_Exercise details:_ Copy out the lines of the items below, beginning at the line that contains "You are a computer-use agent." and going through the end of the items. Omit the pictures.

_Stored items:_
◆ ◆ ◆

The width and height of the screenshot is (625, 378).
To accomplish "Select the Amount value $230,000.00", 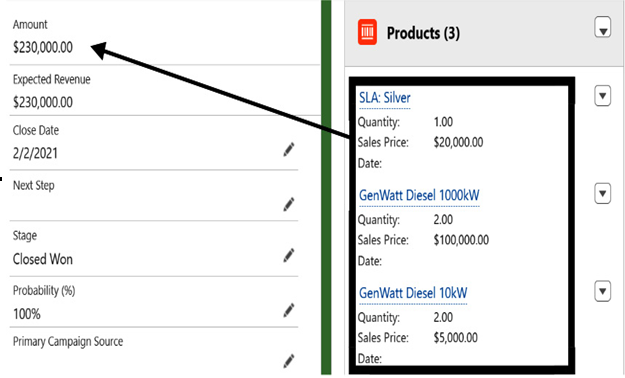I will click(x=43, y=47).
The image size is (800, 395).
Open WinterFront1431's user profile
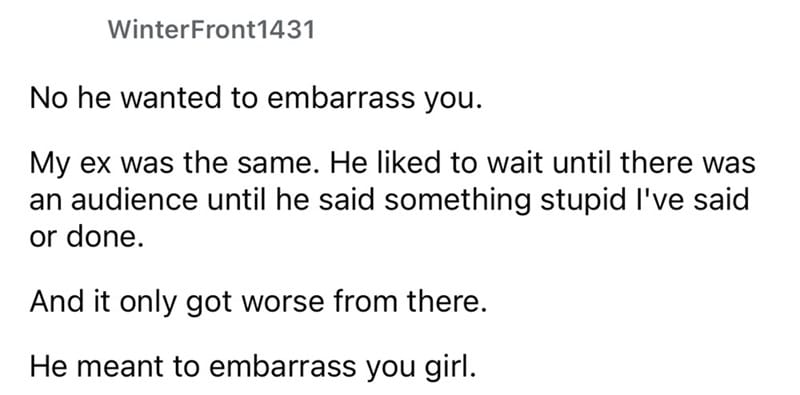click(211, 30)
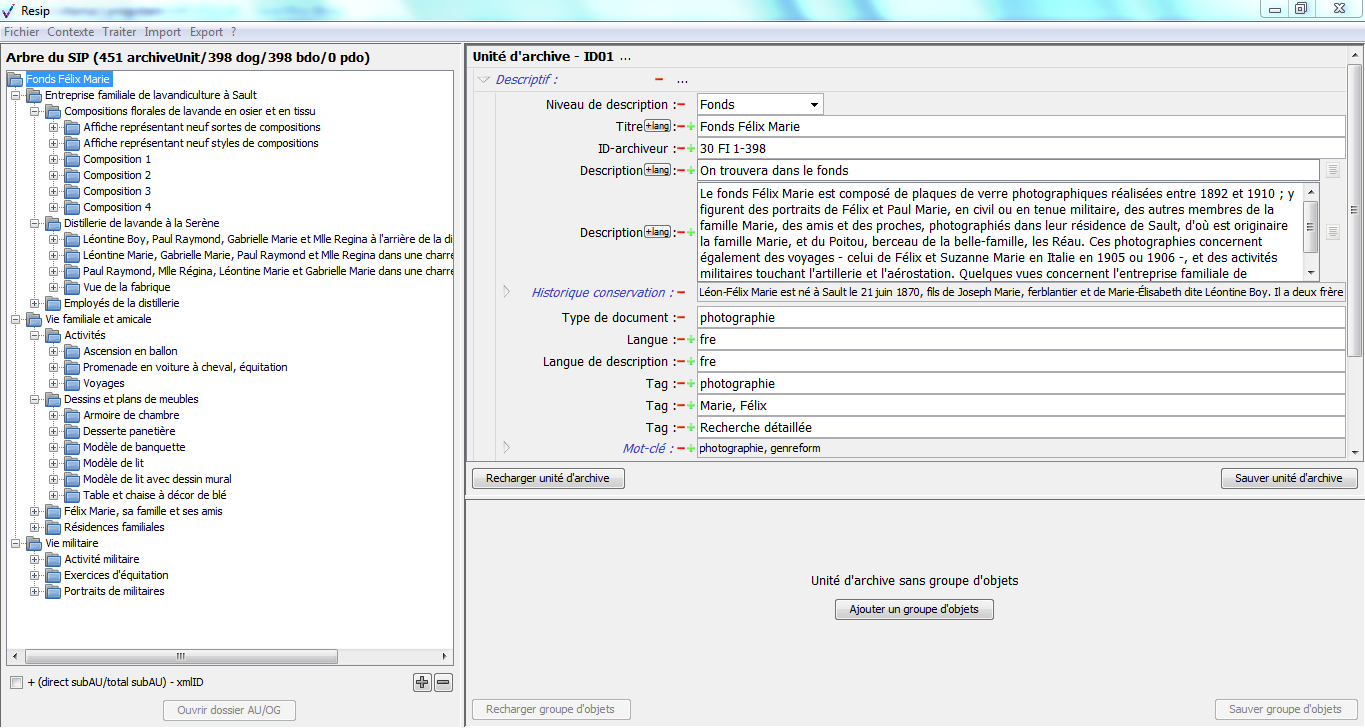Open text editor icon beside 'On trouvera dans le fonds'
1365x728 pixels.
(1332, 171)

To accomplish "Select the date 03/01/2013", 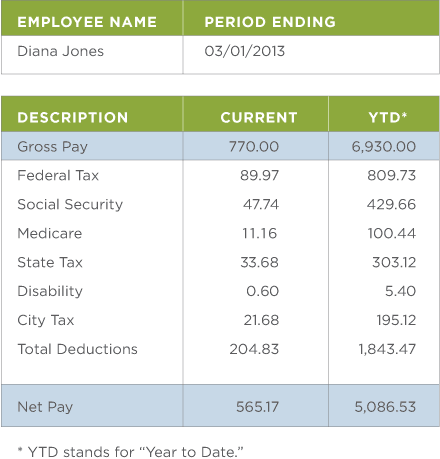I will pos(245,51).
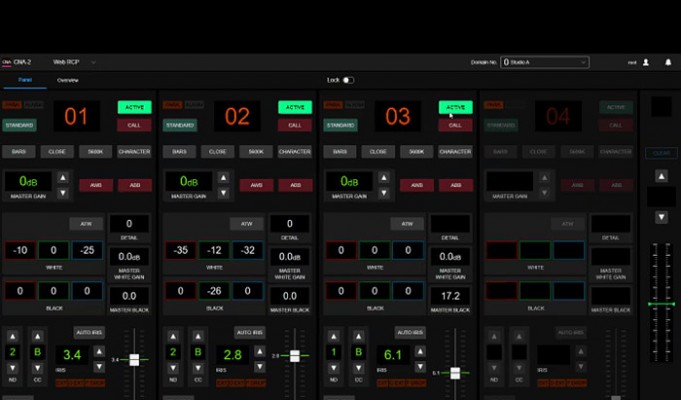Toggle the Lock switch
The width and height of the screenshot is (681, 400).
click(x=348, y=80)
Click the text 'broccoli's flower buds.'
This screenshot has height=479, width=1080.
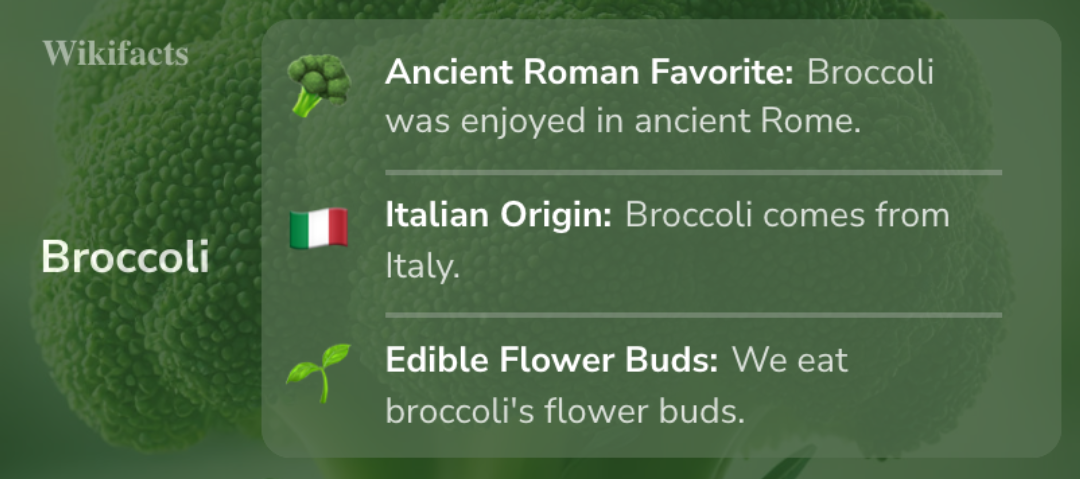pyautogui.click(x=565, y=411)
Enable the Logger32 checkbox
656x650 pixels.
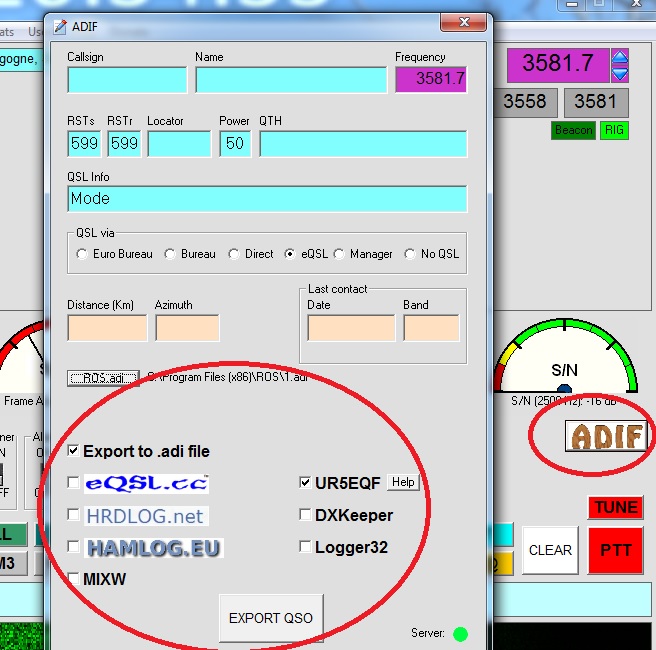click(x=306, y=547)
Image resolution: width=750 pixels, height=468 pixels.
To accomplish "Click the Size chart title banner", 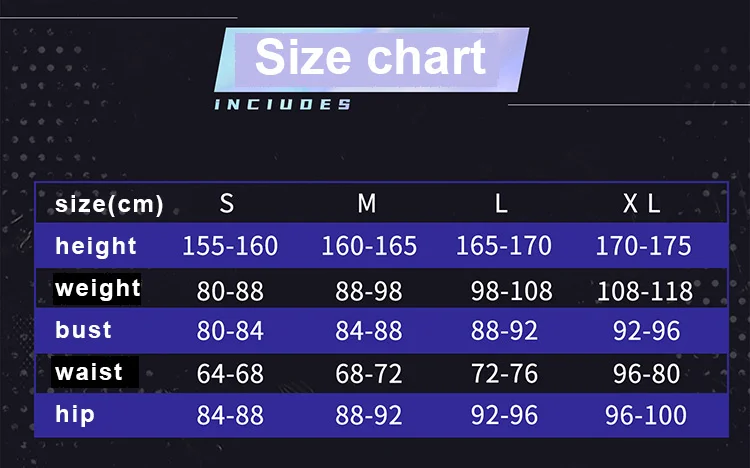I will coord(371,59).
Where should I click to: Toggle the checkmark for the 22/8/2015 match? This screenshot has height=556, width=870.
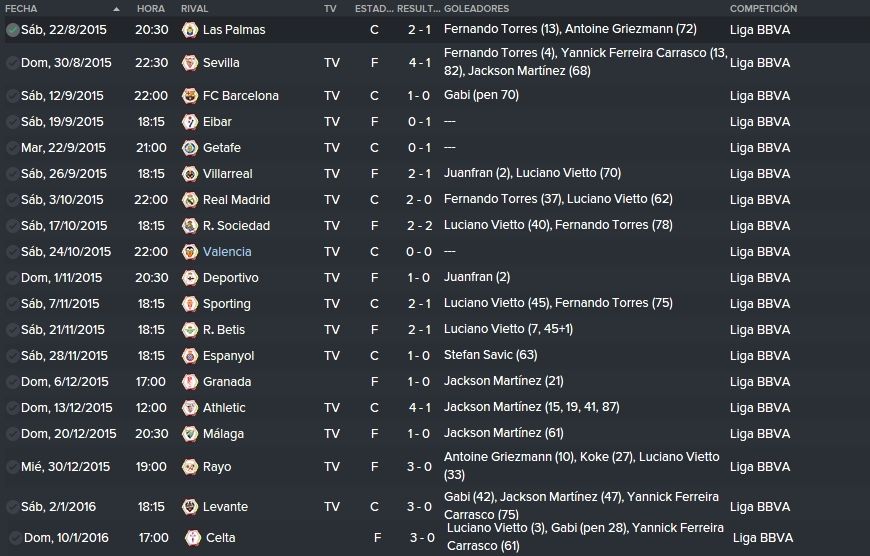[x=12, y=30]
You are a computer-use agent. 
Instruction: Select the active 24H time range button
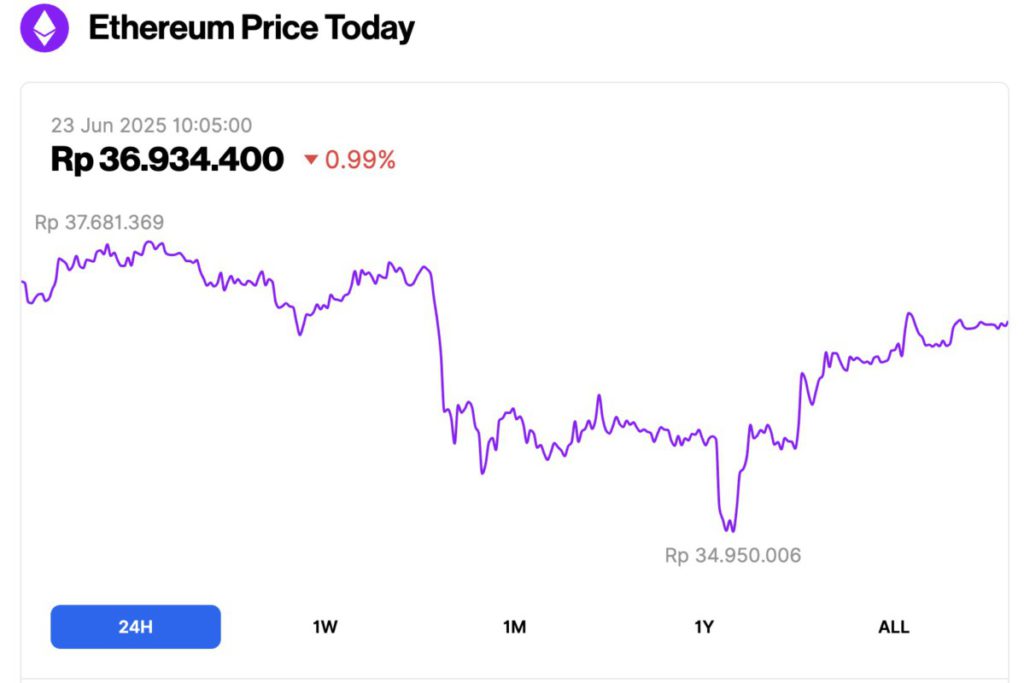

◆ ◆ ◆

_Full output:_
You are a computer-use agent. 
Instruction: Select the active 24H time range button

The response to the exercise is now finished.